The impacts of megafires in Australia
Modelling the consequences of the Australian megafires for biodiversity using a t-test with denominator degrees of freedom adjusted for random effects
It seemed like everything was burning down for a while. In California, Oregon and Washington, fire records were destroyed in 2020 and 2021, with a devastating effect on wildlife habitat. In 2020, 4 million hectares of drought-stricken wetland and savannah burnt in the Brazilian Pantanal region, killing 17 million animals3. In late 2019 and early 2020, bushfires raged during the height of summer in Australia, burning an astonishing 10.3 million hectares of shrubland and forest, corresponding to just under half the area of the United Kingdom. Writing in Nature, Driscoll et al.4 present a detailed look at the consequences of the Australian megafires for biodiversity.
The conclusions and findings in the essay are of the author and should not be used to represent official USDA or US Government policy.
Where there was no evidence for an interaction between a covariate and fire severity (P > 0.1) we applied a univariate model with the covariate as the only moderator. In these cases, we used the effects calculated using unburnt versus burnt sites rather than unburnt versus sites burnt at either high or low severity. The analysis was the same, except without the need for a variance–covariance matrix, because unburnt sites were only used once.
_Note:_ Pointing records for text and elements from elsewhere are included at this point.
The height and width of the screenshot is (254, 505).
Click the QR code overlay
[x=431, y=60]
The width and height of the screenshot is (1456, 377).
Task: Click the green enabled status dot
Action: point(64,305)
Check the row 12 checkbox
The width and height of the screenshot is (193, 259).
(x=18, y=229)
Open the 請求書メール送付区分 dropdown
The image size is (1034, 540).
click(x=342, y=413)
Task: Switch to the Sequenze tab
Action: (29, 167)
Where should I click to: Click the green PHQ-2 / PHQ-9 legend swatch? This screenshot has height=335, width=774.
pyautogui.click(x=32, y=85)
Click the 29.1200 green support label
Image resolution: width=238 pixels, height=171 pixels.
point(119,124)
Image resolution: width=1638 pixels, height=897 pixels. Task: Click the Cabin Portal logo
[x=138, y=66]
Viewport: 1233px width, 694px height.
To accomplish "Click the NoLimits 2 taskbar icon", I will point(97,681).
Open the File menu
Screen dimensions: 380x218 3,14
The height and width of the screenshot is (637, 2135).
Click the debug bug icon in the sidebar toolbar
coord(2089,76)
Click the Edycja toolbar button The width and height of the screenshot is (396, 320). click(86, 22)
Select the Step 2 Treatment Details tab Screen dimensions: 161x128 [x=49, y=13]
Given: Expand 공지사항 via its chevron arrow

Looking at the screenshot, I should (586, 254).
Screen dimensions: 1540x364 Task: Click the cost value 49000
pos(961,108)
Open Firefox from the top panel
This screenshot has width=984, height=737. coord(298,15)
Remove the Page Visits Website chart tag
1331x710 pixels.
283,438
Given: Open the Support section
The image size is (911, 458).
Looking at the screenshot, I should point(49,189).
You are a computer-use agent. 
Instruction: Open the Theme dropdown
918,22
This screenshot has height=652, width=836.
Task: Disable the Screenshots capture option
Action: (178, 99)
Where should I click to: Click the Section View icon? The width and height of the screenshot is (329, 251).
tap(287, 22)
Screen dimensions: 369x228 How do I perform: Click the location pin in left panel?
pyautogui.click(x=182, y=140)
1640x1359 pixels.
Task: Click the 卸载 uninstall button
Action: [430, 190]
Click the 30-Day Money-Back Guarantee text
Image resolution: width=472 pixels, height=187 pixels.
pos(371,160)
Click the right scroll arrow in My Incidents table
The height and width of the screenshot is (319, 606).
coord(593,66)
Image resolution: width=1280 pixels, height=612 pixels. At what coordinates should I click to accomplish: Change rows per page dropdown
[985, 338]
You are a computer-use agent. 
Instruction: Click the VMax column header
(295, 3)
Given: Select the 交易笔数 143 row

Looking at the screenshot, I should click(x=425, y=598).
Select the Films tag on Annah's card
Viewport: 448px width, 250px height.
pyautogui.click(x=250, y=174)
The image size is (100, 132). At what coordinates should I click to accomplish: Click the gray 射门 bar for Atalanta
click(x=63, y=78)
We put the models into the rma.mv function of the metafor. The package is called R72. The Nelder–Mean method of model maximization gave us restricted maximum likelihood 73. We used a t-test with denominator degrees of freedom adjusted for random effects using the ‘contain’ option63,73.
To evaluate the effects between years, the dataset was divided into two periods: Year 1 and Year 2. We were able to define surveys that were taken up to 1.5 years after fire and surveys that were taken up to 2 years after fire. We used the time gaps in survey dates to maximize the data that could be included for each project, with the compromise that this led to minor temporal overlap of our year 1 and year 2 effects (one Year 2 project started in February 2021; two Year 1 projects ended in June 2022). Ten datasets had 1–5 months of data excluded (Extended Data Table 3).
Before using the MC and MD functions, data for species within projects were standardized by dividing all values by the maximum value for that species within that project, so that the data for calculating each effect size ranged from zero to one. While this makes data with different ranges of values comparable, it also risks biasing down effect sizes when there are large outliers. We therefore also calculate MC and MD after removing outliers. We used an approximation that y is usually distributed with a s.D. of and defined outliers as those greater than the median. This approach is conservative, such that if the Poisson lambda value is less than three, it will identify fewer outliers. It doesn’t identify outliers when applied to binomial data. The results were similar to when outliers were included, but the effect sizes were slightly larger.
The Third Design of the After-Control-Impact Control for Long-Range Heavy Ion Collisions at BNL RHIC
The third design was included in the after-control-impact projects. The design was converted to control by subtracting the after-fire response for each site. Subsequently, the SMD was calculated using the same method as the second design.